I struggle to understand how people would come up with that thought process. Everyone is allowed to a have their own view and opinions but to have a perception about a situation when they don’t have any emotional or personal involvement is difficult to understand. Sometimes I can worry so much about what people think of me that I forget who I am. I think people underestimate the power of their comments and how it affects me.
There is a difference between people’s language and their actions. I never know where they stand and the lines are always moving. It feels very unstable and unsafe place to be. When people are honest, I am able to understand and to some degree accept their decision. I am then able to process, work through the problems and address them. The difference is when people aren’t open it puts up barriers, then I feel I have to react in a certain way and not get to emotionally involved in the situation. I am then constantly second guessing. I think this is a very unfair way of communicating. I never know where I stand and that sometimes is a worse situation than the telling me the truth.

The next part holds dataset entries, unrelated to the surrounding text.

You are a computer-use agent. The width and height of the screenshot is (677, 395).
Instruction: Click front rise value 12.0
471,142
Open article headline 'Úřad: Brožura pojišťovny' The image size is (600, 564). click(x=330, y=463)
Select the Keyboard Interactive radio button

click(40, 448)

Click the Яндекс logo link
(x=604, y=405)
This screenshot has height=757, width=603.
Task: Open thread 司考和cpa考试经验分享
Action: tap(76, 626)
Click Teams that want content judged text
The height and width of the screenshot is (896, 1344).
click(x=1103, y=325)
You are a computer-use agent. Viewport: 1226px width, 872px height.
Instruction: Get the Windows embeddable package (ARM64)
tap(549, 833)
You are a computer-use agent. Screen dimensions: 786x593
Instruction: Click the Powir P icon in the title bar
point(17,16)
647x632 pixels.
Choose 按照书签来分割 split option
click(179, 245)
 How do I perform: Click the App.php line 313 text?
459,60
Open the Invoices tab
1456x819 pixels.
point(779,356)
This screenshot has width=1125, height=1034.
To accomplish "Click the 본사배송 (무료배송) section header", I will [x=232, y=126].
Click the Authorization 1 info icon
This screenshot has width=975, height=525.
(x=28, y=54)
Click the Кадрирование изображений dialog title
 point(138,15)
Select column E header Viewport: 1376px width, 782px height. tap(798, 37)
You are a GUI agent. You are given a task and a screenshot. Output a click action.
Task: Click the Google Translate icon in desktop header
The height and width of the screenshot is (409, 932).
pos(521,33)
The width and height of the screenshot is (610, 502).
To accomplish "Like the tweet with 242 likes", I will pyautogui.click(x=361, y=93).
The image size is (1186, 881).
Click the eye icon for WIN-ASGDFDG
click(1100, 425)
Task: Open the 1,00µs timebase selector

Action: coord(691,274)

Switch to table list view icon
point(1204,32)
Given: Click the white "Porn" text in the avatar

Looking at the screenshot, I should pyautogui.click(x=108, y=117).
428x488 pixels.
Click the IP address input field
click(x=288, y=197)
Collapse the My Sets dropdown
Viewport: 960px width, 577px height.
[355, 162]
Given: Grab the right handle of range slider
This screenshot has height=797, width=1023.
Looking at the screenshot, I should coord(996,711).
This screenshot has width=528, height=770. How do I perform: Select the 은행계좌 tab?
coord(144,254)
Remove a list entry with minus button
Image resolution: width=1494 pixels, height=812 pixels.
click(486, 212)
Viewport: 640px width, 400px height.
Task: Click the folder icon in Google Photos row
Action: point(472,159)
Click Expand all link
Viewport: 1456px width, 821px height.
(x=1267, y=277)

It has come to a point in my life where I have reached a crossroads. I feel I have to have a say in what it looks like. I haven’t any expectations of how it will be. Life can change in an instance but when everyone starts closing doors, new ones always open. It can shape a new future where I thought it would never take me. I just have to believe that time will help heal the past but I need to be patient, this is difficult for me because just as things seem to settle, the past isn’t far behind. I cannot allow it to affect me now, but it does. I have no control when a flashback will happen, if I can feel it happening I am able to ground myself but when I am caught off guard it throws my life upside down. This is an element of my PTSD that I struggle to manage but I just have to keep going. I hope that one day the past will feel like a distance memory rather than in the fore front of my mind.
There are weeks where I feel I can do anything and then the realisation hits me. The more this happens, the more difficult it becomes. At this point in time I really don’t know what to do for the best. Everyone can suggest and help me make the decision but in the end it is my responsibility. I have to trust in myself and keep positive. If I believe I can do this, it is half the battle and other half is hard work. There is no time limit to get better but I am getting inpatient and I want to fully participate in life, instead of watching from the side lines. I am realistic but hopeful that I can begin to move on in my life. The first step is always the hardest.